[Wakulla by Kirk Munroe]@TWC D-Link bookWakulla CHAPTER I 5/7
The good woman must have sent over most of the supper she had intended them to eat with her, and this, together with the good things sent in by other neighbors, so loaded the table that Mark declared it looked like a regular surprise-party supper. A surprise-party it proved to be, sure enough, for early in the evening neighbors and friends began to drop in to say good-bye, until the lower rooms of the little house were filled.

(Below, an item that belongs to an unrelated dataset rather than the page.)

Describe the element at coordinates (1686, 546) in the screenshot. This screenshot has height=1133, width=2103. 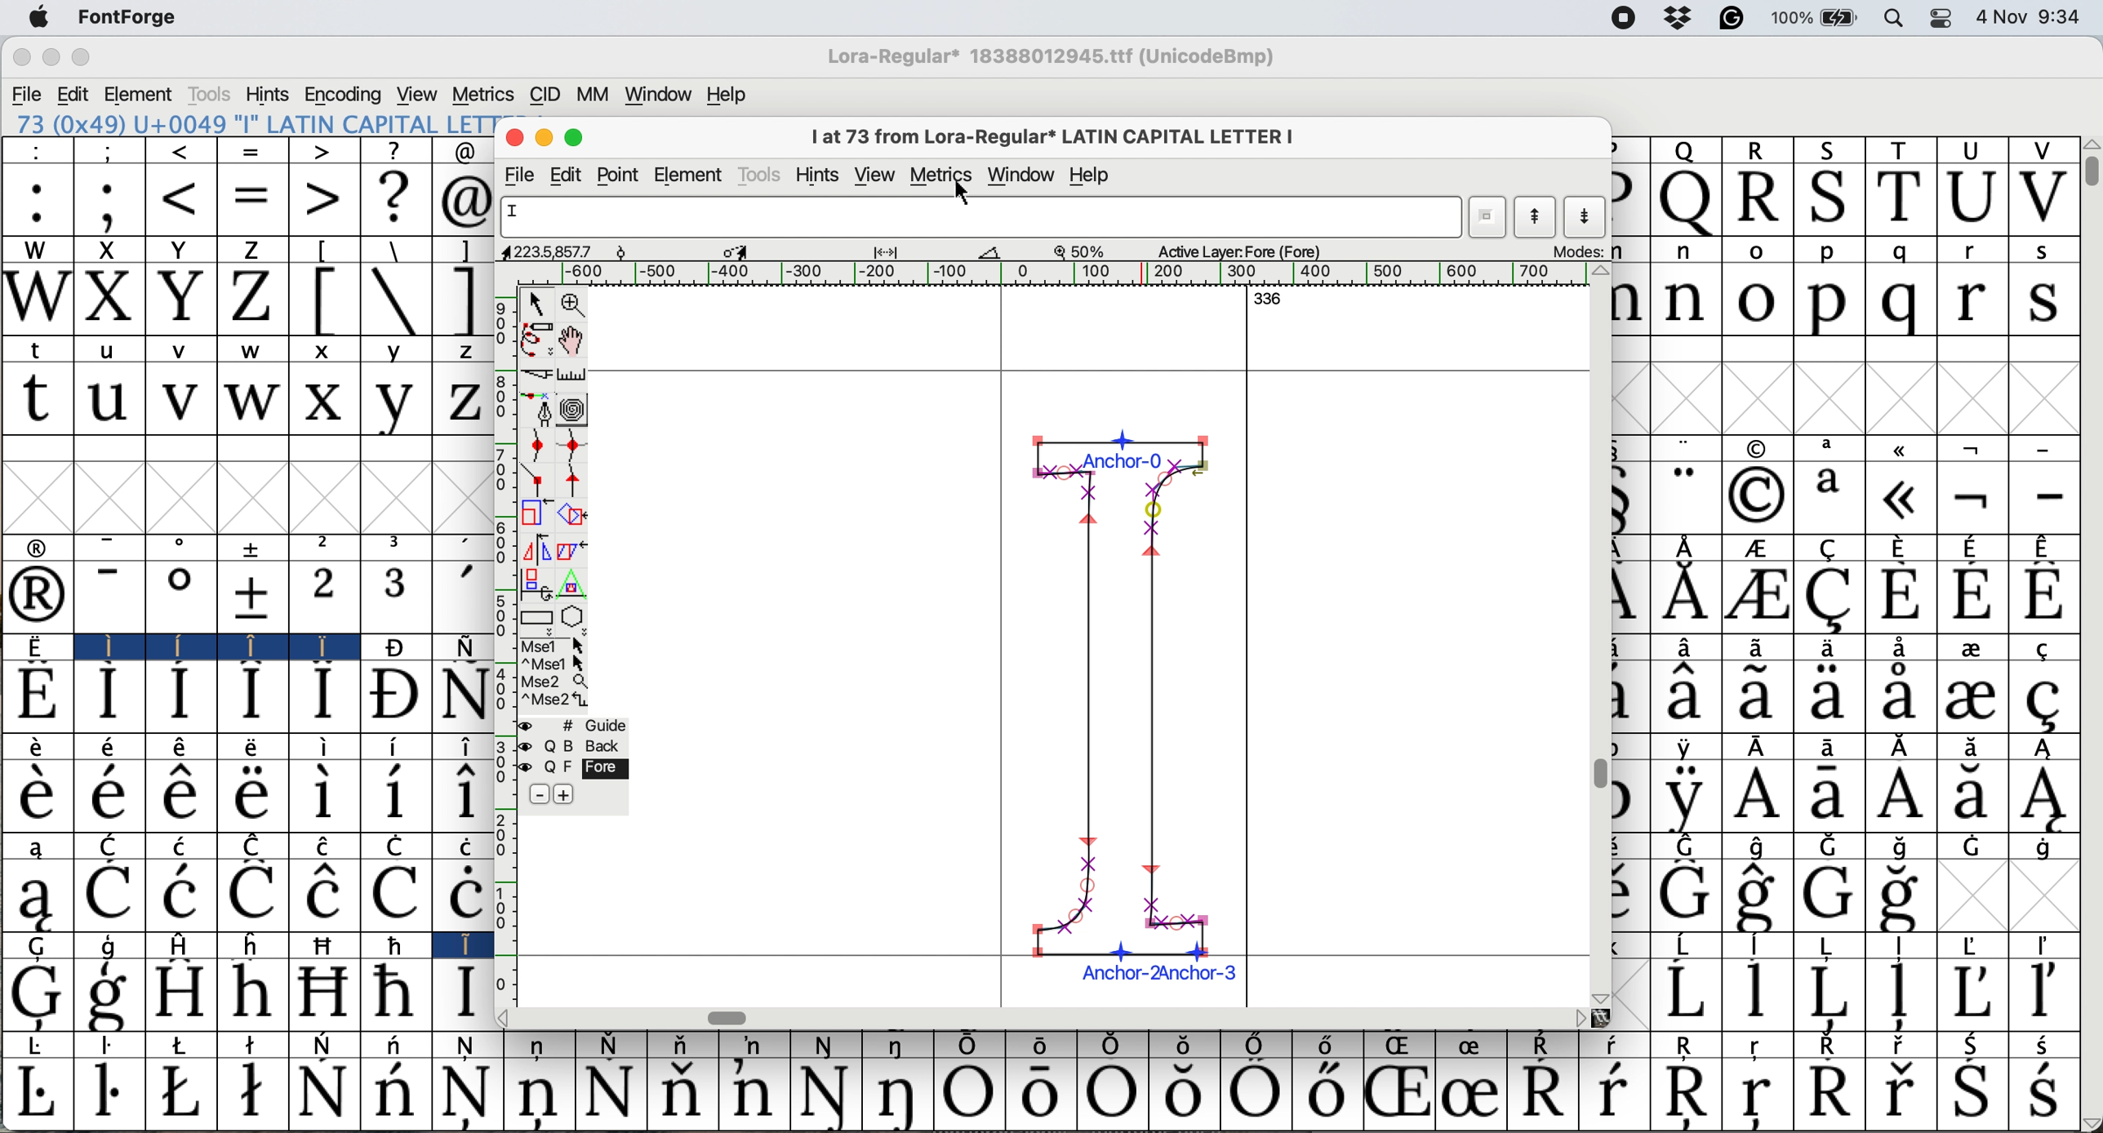
I see `symbol` at that location.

As the chairs were all gone, they sat on trunks, boxes, and on the kitchen table, or stood up. Mark and Ruth had their own party, too, right in among the grown people; for most of the boys and girls of the village had come with their parents to say good-bye, and many of them had brought little gifts that they urged the young Elmers to take with them as keepsakes. Of all these none pleased Ruth so much as the album, filled with the pictures of her school-girl friends, that Edna May brought her. Edna was the adopted daughter of Captain Bill May, who had brought her home from one of his voyages when she was a little baby, and placed her in his wife's arms, saying that she was a bit of flotsam and jetsam that belonged to him by right of salvage.
His ship had been in a Southern port when a woman, with this child in her arms, had fallen from a pier into the river.
Springing into the water after them, Captain May had succeeded in saving the child, but the mother was drowned.
As nothing could be learned of its history, and as nobody claimed it, Captain May brought the baby home, and she was baptized Edna May.